What I want to show is: the tangents of a parabola given by $y=kx^2$ through $P = (x_0, y_0)$ are orthogonal and the line between the points, where the tangents touch the parabola, contains the foci F.
What I have done is:
I need a tangent through $P$ that touches the parabola in $B = (a, ka^2)$. So I have $m = \frac{\delta x}{\delta y}=\frac{ka^2-y_0}{a-x_0} \rightarrow ka^2-y_0 =m(a-x_0).$
However, with the first derivate of the parabola I get: $y' = 2ka$ and therefore $m = 2ka \rightarrow a = \frac{m}{2k}$.
From 1 and 2 I get: $k\cdot \frac{m^2}{4k^2} -y_0 = m\cdot (\frac{m}{2k} - x_0)$. And after some steps: $0 = m^2 - 4kmx_0 + 4ky_0$.
So because $y_0 < kx_0^2$ (because $P$ is external to the parabola!) I should get two solutions for this quadratic equation, which means 2 possible values $m_1, m_2$.
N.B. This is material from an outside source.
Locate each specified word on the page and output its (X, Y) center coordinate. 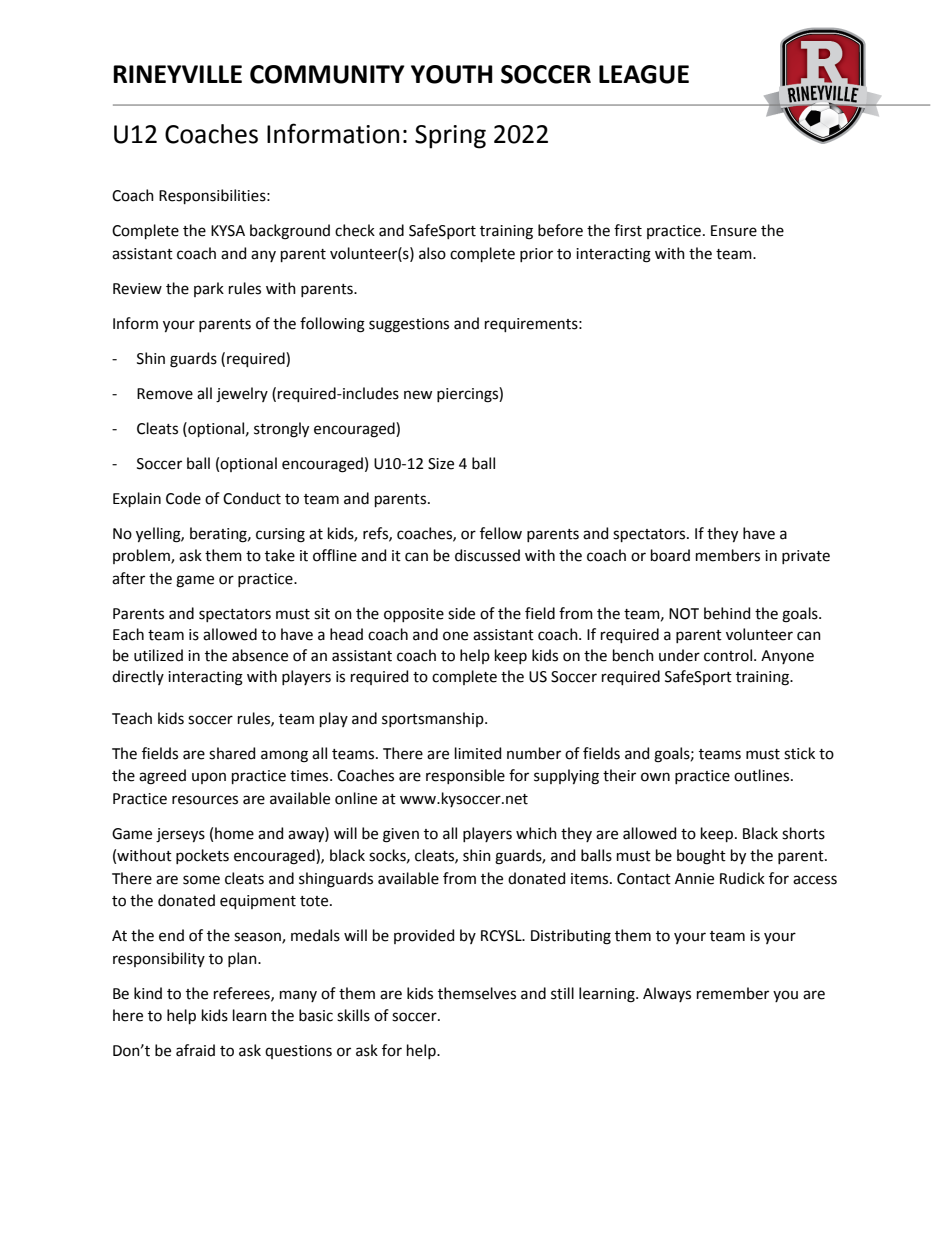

$m_1 = 2(kx_0 - \sqrt{x_0^2 k^2 -ky_0})$ and $m_2 = 2(kx_0 +\sqrt{x_0^2 k^2 -ky_0})$.
Finally I have $m_1 \cdot m_2 = 4ky_0 = -1 \leftrightarrow y_0 = \frac{-1}{4k}$ or in words: $P$ must be on the directrix! So if the tangents are orthogonal, P must be on the directrix. This should be enough for the first step?
I now have to show that the line, that contains the 'touching points' $B = (a, ka^2)$ and a second points $C = (c, kc^2 )$ also contains the foci $F$. How can I now show this?
Many thanks for any hints and solutions (or corrections) :)